◆ Your task: Once the line containing "Where should I click to: Open" is reached in the listing below, reproduce it and all later lines through the final one exactly, but omit any pictures.

◆ Material for the task:
== Segment start ==
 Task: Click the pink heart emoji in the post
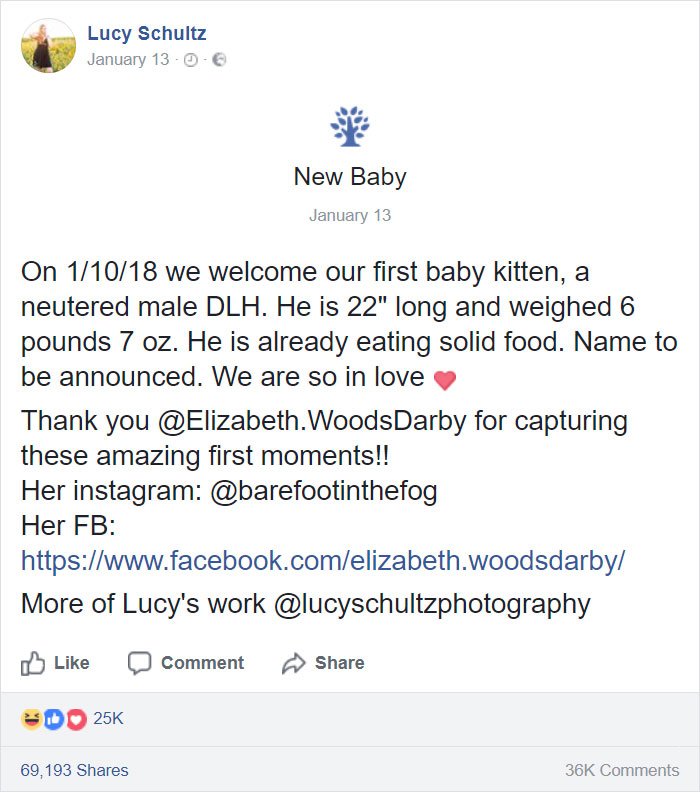pos(444,380)
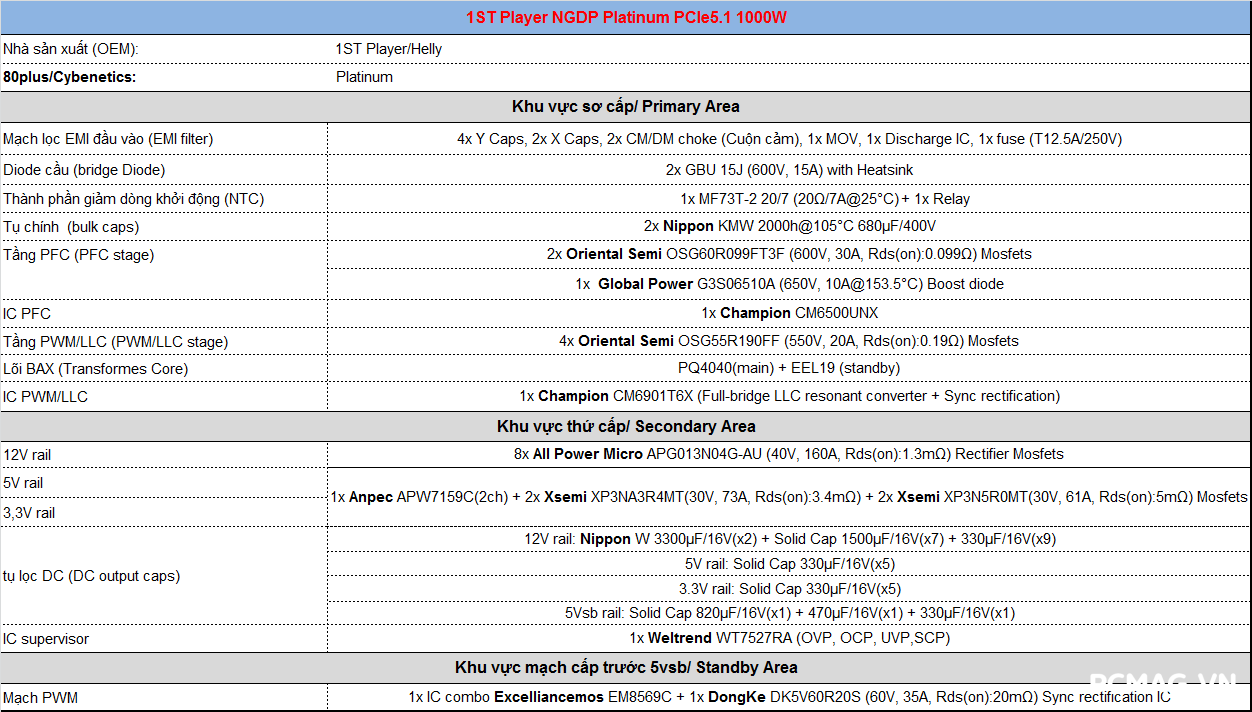Select the 80plus/Cybenetics label cell
This screenshot has width=1252, height=712.
tap(69, 77)
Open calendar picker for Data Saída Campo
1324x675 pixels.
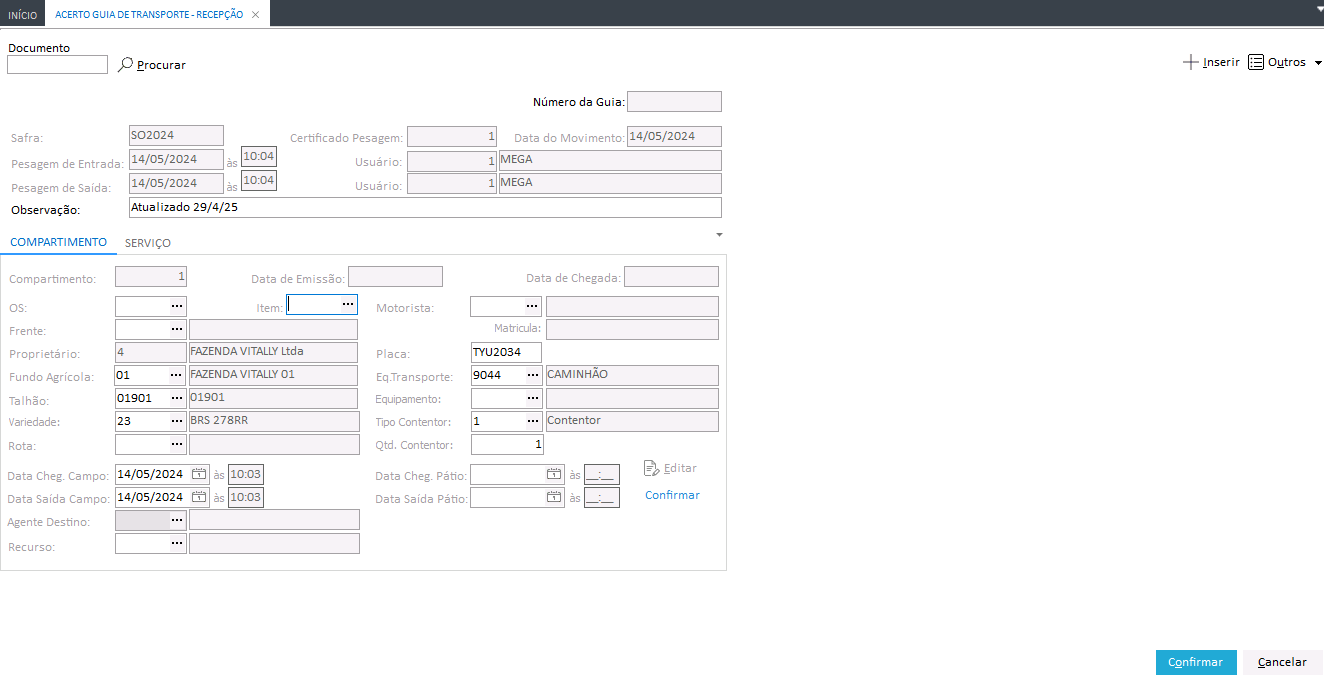click(199, 497)
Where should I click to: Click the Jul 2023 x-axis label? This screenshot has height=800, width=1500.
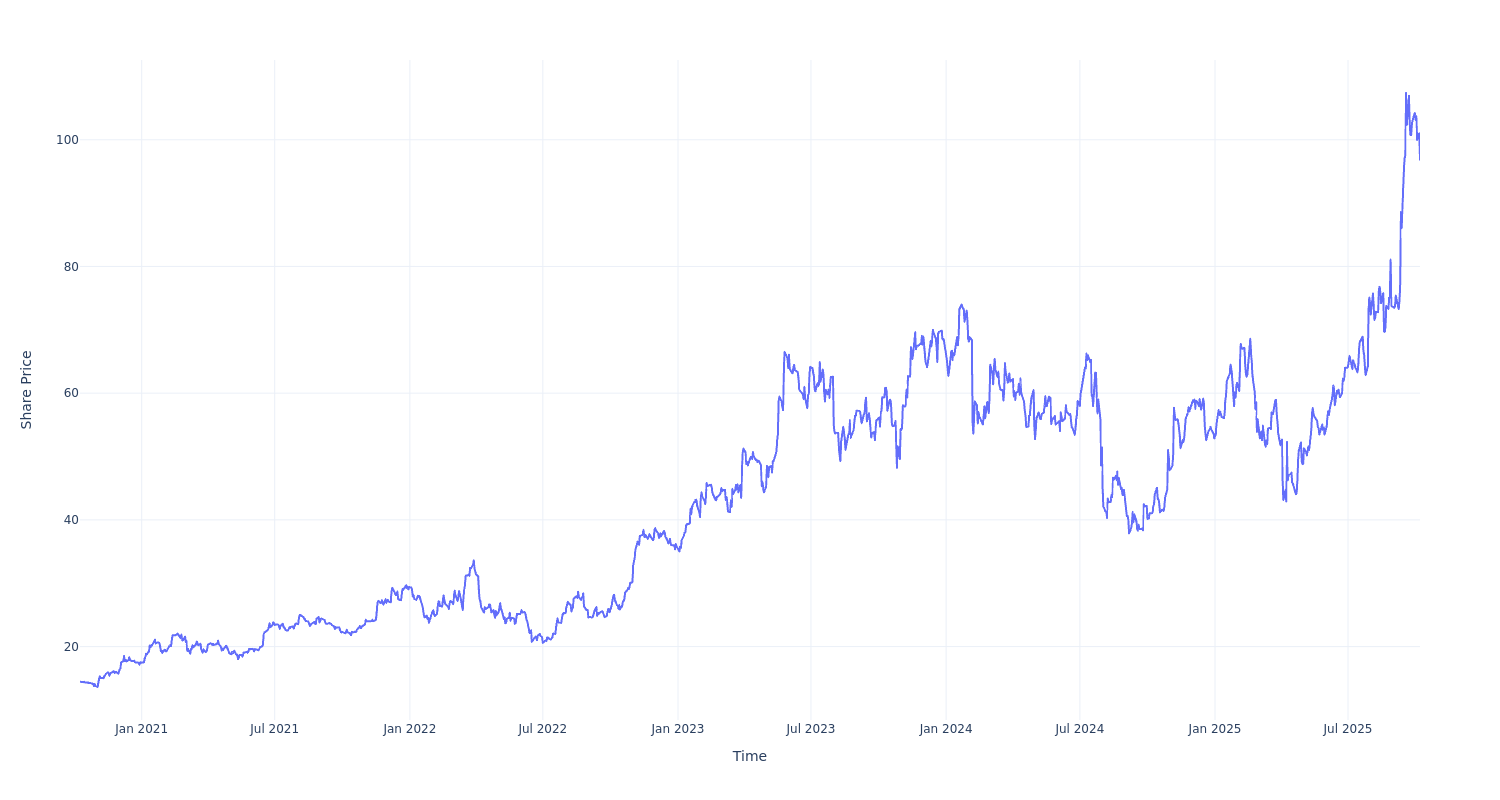point(810,729)
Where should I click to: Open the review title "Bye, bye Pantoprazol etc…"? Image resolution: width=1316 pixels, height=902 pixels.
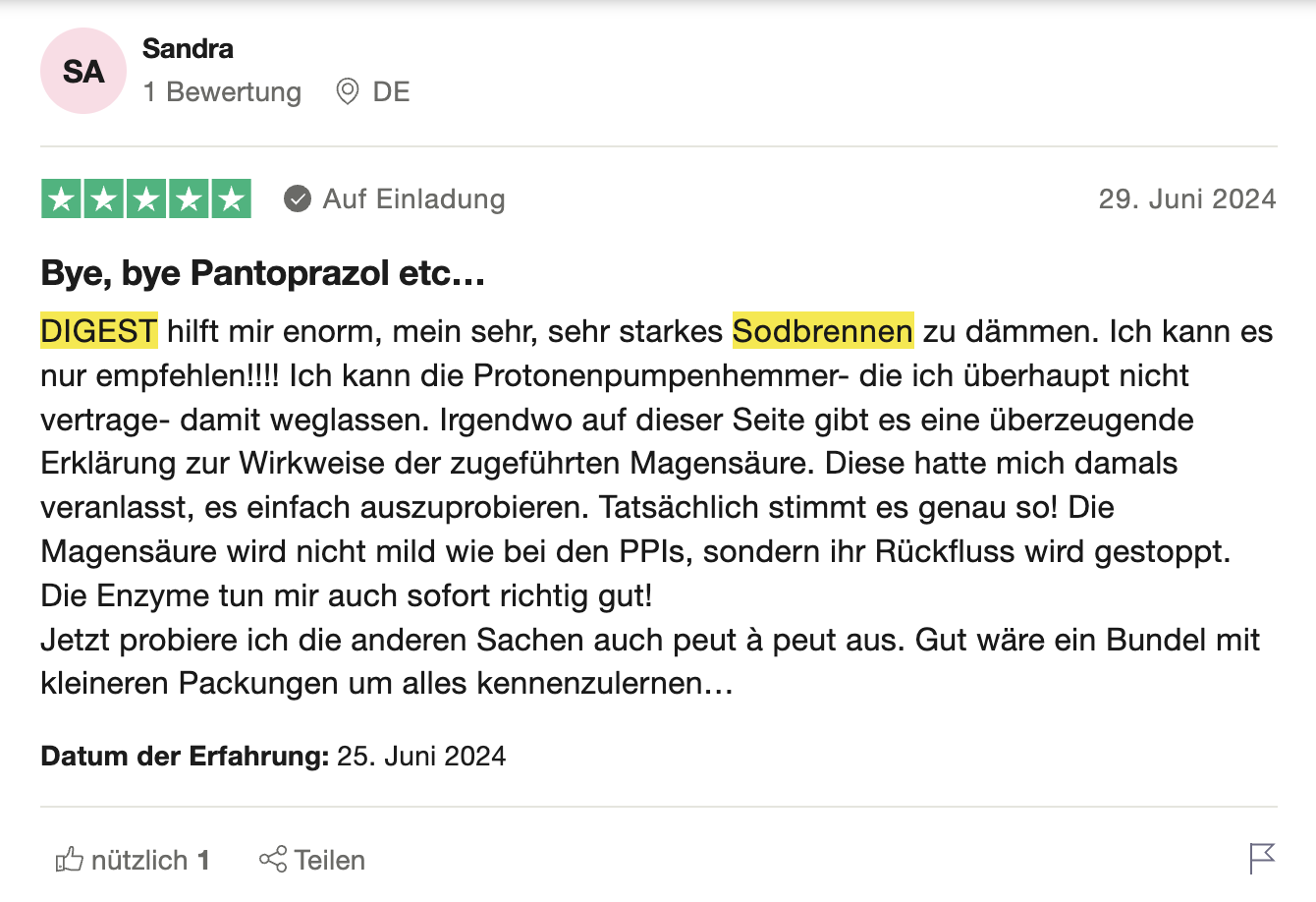263,272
== Segment end ==
◆ Exercise answer:
Where should I click to: Open the review title "Bye, bye Pantoprazol etc…"? Image resolution: width=1316 pixels, height=902 pixels.
263,272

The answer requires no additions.